To differentiate streptoderma from skin tuberculosis and ulcers that form with syphilis, a Mantoux test is done and blood is taken for RV.

Streptoderma - how to treat it

All treatment must be carried out under the supervision of the attending physician.

Treatment depends on the type of streptoderma, the patient’s age, the state of his immunity, the prevalence and depth of the inflammatory process, the presence of complications and concomitant pathologies that aggravate the course of the disease.

To treat streptoderma, ointments and lotions with antiseptics or antibiotics can be used. Systemic antibacterial therapy (azithromycin, erythromycin, ceftriaxone, cefazolin, cephalexin, doxycycline, gentamicin, ciprofloxacin, etc.) may also be prescribed.
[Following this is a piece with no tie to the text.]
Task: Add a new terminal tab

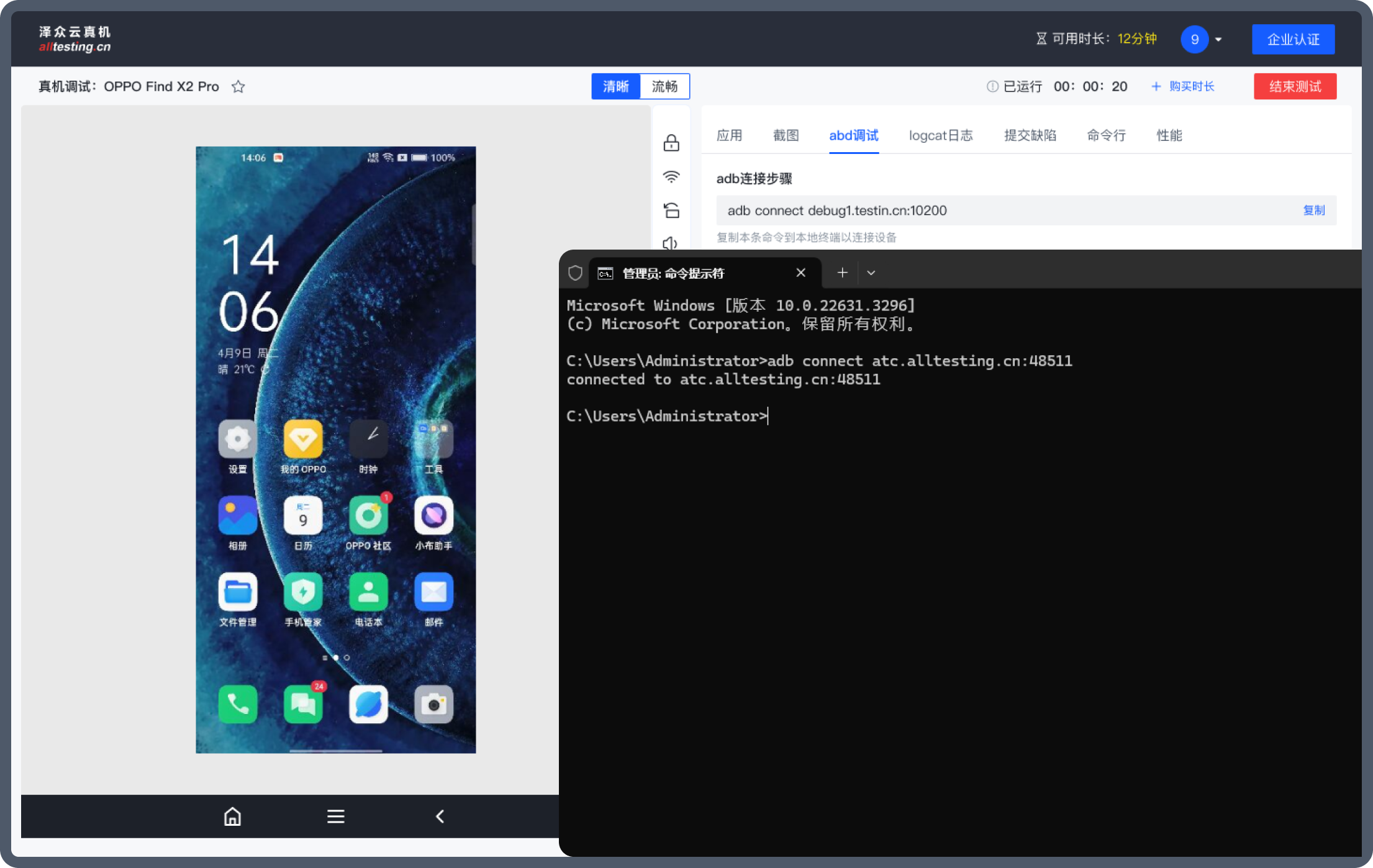Action: 842,273
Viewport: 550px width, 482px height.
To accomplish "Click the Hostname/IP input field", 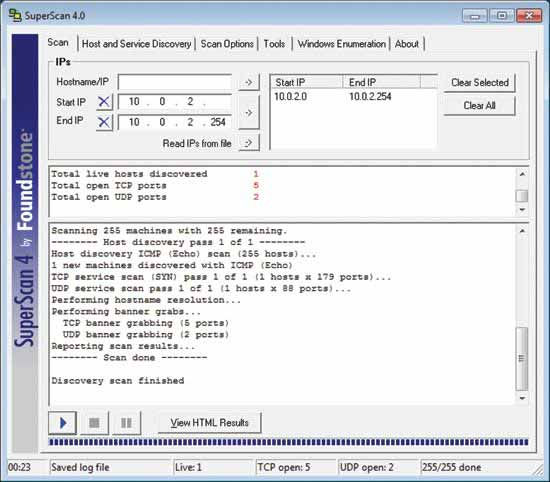I will [x=175, y=82].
For reference. Taking antibiotics for streptococcal infections should last at least 10 days. Immunomodulatory therapy may also be prescribed.

According to indications, additional physiotherapeutic treatment may be carried out.

Prevention

Doctors advise following several rules to prevent streptoderma:

  1. Detect skin lesions promptly.
  2. Be able to distinguish streptoderma from other skin diseases.
  3. Treat concomitant diseases that are a risk factor for the development of streptoderma (gastrointestinal diseases, renal dysfunction).
  4. Strengthen immunity.
  5. Maintain hygiene standards.
  6. Eat right and follow a diet.
  7. Reduce contact with people suffering from infectious diseases.